When the probability is 0:

  • The observed result is impossible under the given assumptions
  • You may need to reconsider your assumptions about p or n
  • This might indicate a data collection error or model mis-specification

Common mistakes to avoid

When calculating binomial probabilities, watch out for these common errors:

  1. Using k > n: As shown in our example, this is impossible
  2. Assuming independence when trials are dependent
  3. Using the wrong probability p for each trial
  4. Ignoring the factorial calculation limits
  5. Misinterpreting the probability result as certainty

Frequently Asked Questions

What does a binomial probability of 0 mean?

A probability of 0 means the exact outcome is impossible under the given assumptions. In our example, having 55 successes in 25 trials is impossible because you can't have more successes than trials.

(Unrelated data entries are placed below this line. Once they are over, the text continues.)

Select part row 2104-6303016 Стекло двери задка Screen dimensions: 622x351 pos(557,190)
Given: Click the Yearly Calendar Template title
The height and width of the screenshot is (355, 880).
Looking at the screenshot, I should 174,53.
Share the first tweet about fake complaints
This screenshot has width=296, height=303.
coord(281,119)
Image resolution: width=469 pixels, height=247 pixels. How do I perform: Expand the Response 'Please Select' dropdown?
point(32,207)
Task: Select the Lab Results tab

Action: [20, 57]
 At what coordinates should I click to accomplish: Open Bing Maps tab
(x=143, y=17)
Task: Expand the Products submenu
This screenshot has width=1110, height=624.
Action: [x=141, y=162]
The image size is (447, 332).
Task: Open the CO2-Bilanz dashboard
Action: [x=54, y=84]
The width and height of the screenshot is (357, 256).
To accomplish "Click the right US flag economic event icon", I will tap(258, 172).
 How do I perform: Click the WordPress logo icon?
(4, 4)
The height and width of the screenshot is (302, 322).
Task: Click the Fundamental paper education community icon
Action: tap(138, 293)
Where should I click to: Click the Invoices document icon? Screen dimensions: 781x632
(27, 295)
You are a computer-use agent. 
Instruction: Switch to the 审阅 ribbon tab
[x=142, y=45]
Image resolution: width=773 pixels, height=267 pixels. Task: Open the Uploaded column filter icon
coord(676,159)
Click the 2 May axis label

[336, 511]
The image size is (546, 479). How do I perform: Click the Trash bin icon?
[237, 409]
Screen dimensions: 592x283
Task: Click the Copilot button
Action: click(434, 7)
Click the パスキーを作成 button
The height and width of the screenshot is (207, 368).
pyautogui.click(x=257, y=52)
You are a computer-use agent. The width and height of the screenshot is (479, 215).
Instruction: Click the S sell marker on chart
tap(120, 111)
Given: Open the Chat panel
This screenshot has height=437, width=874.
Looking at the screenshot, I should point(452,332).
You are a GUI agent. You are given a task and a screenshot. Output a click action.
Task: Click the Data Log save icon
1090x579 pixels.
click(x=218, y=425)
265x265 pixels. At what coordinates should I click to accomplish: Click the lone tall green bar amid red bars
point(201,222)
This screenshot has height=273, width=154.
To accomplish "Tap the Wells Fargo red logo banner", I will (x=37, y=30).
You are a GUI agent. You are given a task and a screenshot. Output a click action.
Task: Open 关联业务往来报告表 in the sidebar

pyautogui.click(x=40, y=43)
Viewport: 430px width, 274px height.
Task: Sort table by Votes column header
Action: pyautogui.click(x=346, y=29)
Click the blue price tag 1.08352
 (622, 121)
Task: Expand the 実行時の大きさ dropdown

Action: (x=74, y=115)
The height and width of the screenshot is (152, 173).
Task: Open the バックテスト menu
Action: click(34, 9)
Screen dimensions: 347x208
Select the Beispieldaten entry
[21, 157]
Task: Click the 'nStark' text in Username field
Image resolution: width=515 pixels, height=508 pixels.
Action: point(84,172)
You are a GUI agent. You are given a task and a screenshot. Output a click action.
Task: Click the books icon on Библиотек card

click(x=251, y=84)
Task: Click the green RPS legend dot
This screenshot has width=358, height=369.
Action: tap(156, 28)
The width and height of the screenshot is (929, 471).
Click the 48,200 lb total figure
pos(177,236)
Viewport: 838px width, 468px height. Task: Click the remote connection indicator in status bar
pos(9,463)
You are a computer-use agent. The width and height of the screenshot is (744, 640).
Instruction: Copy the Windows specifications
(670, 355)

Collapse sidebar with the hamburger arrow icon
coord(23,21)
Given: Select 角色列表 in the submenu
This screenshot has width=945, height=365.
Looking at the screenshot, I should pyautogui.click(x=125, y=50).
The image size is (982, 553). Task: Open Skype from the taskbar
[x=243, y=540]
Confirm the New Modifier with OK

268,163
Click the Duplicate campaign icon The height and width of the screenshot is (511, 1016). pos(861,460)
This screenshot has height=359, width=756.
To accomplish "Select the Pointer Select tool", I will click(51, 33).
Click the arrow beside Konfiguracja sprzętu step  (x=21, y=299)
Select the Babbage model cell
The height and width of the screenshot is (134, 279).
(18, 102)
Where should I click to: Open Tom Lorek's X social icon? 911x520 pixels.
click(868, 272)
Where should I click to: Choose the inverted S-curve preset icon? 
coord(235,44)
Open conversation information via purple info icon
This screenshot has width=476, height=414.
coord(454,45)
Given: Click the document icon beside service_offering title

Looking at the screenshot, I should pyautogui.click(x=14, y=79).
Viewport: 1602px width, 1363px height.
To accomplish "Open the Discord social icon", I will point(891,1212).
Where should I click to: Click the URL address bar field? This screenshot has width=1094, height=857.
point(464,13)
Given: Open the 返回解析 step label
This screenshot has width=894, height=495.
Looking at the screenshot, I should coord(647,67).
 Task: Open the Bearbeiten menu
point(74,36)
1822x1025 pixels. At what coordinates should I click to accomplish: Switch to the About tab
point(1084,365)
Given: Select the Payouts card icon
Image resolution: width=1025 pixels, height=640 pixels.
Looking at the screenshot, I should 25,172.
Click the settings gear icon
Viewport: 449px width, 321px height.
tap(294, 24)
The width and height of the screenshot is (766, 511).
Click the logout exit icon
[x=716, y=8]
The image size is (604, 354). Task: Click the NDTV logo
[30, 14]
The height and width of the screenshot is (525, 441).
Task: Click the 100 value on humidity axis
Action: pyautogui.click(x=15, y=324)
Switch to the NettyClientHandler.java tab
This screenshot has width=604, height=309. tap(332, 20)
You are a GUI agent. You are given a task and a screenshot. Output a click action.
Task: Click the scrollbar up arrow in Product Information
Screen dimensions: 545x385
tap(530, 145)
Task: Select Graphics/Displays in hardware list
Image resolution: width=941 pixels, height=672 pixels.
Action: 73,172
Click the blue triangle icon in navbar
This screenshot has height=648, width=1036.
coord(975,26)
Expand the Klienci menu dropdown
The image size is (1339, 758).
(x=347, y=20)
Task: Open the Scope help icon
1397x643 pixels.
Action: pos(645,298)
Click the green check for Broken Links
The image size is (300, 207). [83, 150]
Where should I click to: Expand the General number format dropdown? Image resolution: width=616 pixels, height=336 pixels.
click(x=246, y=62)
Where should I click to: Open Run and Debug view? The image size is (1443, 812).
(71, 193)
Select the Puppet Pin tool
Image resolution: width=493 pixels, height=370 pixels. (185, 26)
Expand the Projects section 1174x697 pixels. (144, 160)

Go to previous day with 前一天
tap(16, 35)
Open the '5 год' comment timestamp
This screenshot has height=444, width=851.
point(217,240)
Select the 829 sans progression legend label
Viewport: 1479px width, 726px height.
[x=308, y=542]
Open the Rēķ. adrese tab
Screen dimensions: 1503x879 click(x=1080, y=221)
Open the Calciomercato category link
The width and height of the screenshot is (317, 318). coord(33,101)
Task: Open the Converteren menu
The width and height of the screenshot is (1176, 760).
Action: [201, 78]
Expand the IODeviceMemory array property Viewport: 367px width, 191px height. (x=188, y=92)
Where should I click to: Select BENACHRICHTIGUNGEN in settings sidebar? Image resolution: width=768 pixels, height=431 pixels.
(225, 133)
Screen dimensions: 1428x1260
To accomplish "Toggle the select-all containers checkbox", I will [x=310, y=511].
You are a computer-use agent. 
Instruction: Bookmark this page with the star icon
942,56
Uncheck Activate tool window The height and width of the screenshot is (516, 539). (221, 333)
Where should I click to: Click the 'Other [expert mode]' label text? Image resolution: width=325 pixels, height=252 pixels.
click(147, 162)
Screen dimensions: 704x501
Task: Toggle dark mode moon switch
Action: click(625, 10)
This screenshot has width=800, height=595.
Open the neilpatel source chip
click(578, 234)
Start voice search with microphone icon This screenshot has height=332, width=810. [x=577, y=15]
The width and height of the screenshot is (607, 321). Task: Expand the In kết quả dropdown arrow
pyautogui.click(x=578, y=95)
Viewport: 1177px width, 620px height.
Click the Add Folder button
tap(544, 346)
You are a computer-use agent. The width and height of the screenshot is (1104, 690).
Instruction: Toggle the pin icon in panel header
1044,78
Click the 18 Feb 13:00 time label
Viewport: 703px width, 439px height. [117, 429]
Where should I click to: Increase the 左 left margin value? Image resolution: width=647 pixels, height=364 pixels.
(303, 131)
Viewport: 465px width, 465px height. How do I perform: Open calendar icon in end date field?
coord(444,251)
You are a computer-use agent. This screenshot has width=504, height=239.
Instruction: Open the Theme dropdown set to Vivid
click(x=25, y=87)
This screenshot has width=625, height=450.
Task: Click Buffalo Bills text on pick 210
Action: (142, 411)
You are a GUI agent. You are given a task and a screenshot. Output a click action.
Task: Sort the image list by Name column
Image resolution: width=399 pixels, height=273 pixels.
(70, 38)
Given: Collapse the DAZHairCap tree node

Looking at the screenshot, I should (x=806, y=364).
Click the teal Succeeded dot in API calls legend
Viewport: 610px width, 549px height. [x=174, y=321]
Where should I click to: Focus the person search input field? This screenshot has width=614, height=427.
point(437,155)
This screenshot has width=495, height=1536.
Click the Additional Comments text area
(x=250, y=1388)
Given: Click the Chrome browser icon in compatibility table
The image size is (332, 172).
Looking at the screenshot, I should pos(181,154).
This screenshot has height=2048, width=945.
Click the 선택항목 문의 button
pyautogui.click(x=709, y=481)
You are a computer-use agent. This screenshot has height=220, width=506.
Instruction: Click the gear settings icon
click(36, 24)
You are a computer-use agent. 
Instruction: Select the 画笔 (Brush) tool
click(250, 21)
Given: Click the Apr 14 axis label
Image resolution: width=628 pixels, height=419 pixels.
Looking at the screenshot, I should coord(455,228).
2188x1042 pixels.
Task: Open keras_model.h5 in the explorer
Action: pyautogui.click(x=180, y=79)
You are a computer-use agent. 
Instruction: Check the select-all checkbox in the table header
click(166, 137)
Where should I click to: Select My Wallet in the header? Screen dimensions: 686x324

When should I use binomial probability instead of other distributions?

Use binomial probability when you have a fixed number of independent trials with two possible outcomes and a constant success probability. For large n and small p, consider the Poisson distribution.

How do I calculate binomial probability with a calculator?

Use the binomial probability formula with the combination function, or use statistical software or online calculators that implement this formula. Our calculator on this page makes this easy.

What if my data doesn't meet binomial assumptions?

If your data violates binomial assumptions, consider other distributions like Poisson, negative binomial, or multinomial. Consult a statistician for appropriate model selection.